Identity politics, an American-Jewish response

Having resisted bloodthirsty terrorists of the past and of today, the secret of Jewish identity strength is to embrace the holy, towering heritage that has enabled to survive.

American Hassidic Jews 370 (photo credit: REUTERS/Shannon Stapleton)
American Hassidic Jews 370
(photo credit: REUTERS/Shannon Stapleton)
Jews have fared poorly both in societies committed to the leveling uniformity of the Left, or the anchored elitism of the Right. By contrast, they have thrived in the meritocracy of America’s open society. But these achievements and the accompanying social acceptance have come at a high cost to Jewish identity survival. The threat to Jewish continuity does not stem from outside violent antisemitism, such as occurred recently in the Pittsburgh terrorist attack, but from a spiraling assimilation from within.
Responding to America’s tolerant comfort zone, the American Jewish population is in a state of serious decline. Some 70% of Jews intermarry, many synagogues of the non-Orthodox variety are closing down or merging, as happened in Pittsburgh’s Tree of Life Congregation, the scene of the mass shooting. Having outlasted nations and civilizations such as Egypt, Babylon, Rome and Nazi Germany, which enslaved, oppressed and annihilated Jews, the lulling of 21st century American Jewry by secularism and relativism into a steady spiritual oblivion marks a staggering betrayal of those Jews who through the centuries knowingly perished in the name of the faith.
How to assure American Jewish identity? In a culture based on choice rather than coercion, for a demographically minority religion to survive, its adherents must see membership as requiring something more than half-hearted affiliation, or eating an occasional ethnic dish.
The first imperative is education – meaning, for the young, an arrangement for religious schooling. The more time spent in religious study, the more likely that this student’s exposure to texts and the Jewish story in history will lead to identity commitment as an adult. For the Jewish adult seeking more education, the Internet features hundreds of thousands of classes, lectures, interactive tutorials. Though the Torah can be taught in any language, Hebrew lends authenticity and historic depth.
In order not to be overwhelmed, new adult students might follow a structured day-by-day format – beginners studying a daily chapter from the Bible and more advanced learners, a daily page of Talmud, until the work’s seven-and-a-half-year cycle is completed.

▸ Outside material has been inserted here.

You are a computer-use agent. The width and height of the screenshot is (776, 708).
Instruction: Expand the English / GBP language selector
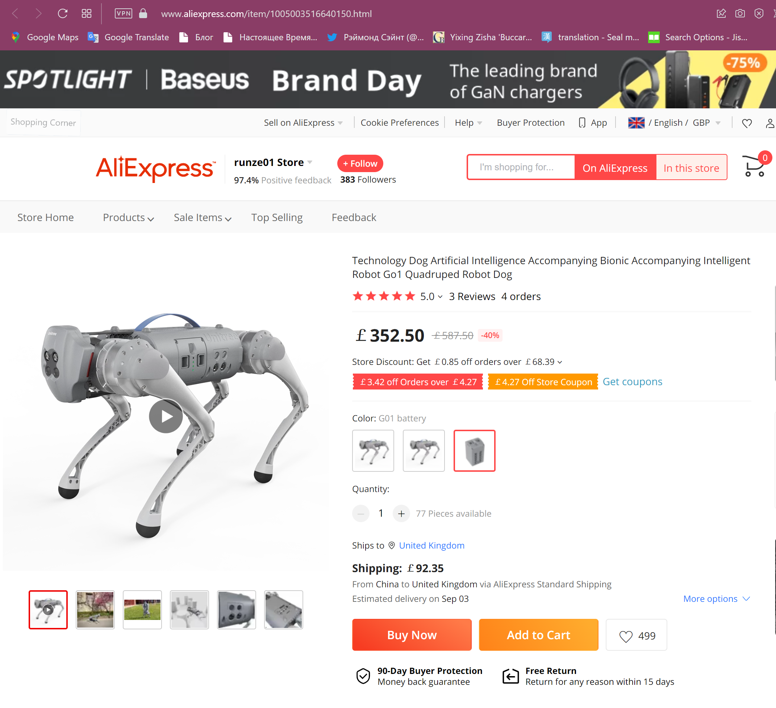click(674, 123)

The second step of this identity journey requires more religious observance, meaning a commitment to following God’s word as spelled out in the Torah and interpreted through the generations by rabbinic leaders. Observance does not mean platitudinous prayers. Rather, observance stands for two qualities: 1) Rituals, such as reciting one hundred blessings a day, or refraining from work on the Sabbath, designed to acknowledge God as both Creator and Ruler of the world; 2) Jewish observance tries to develop a moral personality, a spiritual force at variance with inherent human selfishness, materialism and physicality. Core values stressed by Judaism include such things as modesty, hopefulness, charity, forgiveness, visiting the sick, comforting mourners, pursuing peace. When God sees His creations striving to grow in this spiritual realm, He glories in having created man.
Having resisted bloodthirsty terrorists of the past and of today, the secret of Jewish identity strength is to embrace the holy, towering heritage that has enabled them not only to survive, but to enrich mankind.
The writer is a professor emeritus of Political Science at CUNY.